The exterior is relatively discreet and resembles a café more than a restaurant from the outside. A simple MAIA sign is all that’s deemed needed to lure visitors into this hidden gem. As you walk through the door, you pass the very inviting pastry counter, followed by the well-stocked bar – the domain of the award-winning and avant-garde drinks specialist Richard Woods. His job is to create sumptuous cocktails to get people into the “MAIA Mood”.
The décor then opens up with vertical dark wood panelling, mirrors and retro black and white photos featuring sixties models and flashes of mint green, a colour that runs through the heart of MAIA’s brand identity. It’s, therefore, a simple but intimate space split into two main areas, housing round and square tables dressed with pristine linen, as well as black leather chairs with elegant red stitching.
Sitting on some of these are large and cuddly bright red teddy bears to keep singletons company during their meal, or they can be used to entertain any member of the family, big or small. Talking of entertainment, there’s also DJ decks for live background music courtesy of the renowned architect of sound, Sam Starks.

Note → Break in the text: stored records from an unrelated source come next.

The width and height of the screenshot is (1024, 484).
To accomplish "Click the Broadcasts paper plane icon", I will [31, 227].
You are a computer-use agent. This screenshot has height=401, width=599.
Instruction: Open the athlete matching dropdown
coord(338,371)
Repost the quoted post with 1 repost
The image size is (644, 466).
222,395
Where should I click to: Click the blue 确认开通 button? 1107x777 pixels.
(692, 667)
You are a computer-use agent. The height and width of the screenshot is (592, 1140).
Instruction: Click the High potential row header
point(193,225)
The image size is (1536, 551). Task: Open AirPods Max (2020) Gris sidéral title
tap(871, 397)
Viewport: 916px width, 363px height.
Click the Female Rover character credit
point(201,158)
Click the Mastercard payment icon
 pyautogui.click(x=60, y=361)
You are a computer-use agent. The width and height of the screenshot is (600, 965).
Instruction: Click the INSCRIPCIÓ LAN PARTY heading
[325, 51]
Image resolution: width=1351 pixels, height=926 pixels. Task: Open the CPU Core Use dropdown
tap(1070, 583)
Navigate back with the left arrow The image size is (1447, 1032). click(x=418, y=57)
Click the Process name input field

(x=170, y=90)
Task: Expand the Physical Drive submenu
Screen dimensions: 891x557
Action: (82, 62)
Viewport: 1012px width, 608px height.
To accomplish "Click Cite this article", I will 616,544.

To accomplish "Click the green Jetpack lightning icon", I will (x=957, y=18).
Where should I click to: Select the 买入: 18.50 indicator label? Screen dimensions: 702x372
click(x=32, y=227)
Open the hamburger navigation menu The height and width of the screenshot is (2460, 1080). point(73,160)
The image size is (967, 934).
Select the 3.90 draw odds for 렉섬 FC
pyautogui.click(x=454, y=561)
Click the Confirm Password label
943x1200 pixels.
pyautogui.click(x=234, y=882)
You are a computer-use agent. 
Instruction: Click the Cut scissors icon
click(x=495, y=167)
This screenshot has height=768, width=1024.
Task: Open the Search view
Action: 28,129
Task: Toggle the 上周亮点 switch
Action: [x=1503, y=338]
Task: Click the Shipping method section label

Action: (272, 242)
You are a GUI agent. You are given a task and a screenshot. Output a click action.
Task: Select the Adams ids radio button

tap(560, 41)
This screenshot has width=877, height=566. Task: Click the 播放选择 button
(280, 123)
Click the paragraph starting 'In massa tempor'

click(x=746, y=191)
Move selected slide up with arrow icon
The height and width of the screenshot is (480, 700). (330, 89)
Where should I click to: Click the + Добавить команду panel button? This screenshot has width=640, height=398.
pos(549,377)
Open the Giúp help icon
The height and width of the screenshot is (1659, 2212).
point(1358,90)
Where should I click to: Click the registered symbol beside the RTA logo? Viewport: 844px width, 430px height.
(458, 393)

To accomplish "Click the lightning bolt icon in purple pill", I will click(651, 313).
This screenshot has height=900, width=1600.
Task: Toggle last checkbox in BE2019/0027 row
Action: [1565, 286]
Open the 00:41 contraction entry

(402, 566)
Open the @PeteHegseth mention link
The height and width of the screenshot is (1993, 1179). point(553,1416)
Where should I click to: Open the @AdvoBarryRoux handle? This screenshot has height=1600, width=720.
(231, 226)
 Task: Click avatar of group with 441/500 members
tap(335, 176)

With the restaurant looking out on to the street, the half-length curtains are drawn across the wrap-around floor to ceiling windows to avoid any prying eyes, and to create a cosier atmosphere as the sun sets. Presented with a couple of glasses of champagne and a basket of white rolls, focaccia and Sardinian flatbread, my guest and I perused the dinner menu, devised by the Michelin-trained Head Chef Mauro di Leo.
There are many Italian classics as you would expect, and whilst the reasonably priced à la carte is not hugely extensive, there’s sufficient choice nonetheless.
I started my meal with a very generous portion of creamy Burrata (£17), flavoursome pesto and fresh Sicilian Datterini tomato halves. With a few drops of balsamic vinegar, it was superb, and the use of high-quality ingredients was evident. My dining partner tried the equally delicious fried calamari (£11) that was served with a garnish of sliced jalapeño chilli peppers and a side of spicy mayonnaise. We were both suitably impressed with what MAIA had put before us, with two courses still to go.
For the mains, as well as salads and sandwiches, there’s a selection of pasta dishes, fish and meat options to cast your eyes over.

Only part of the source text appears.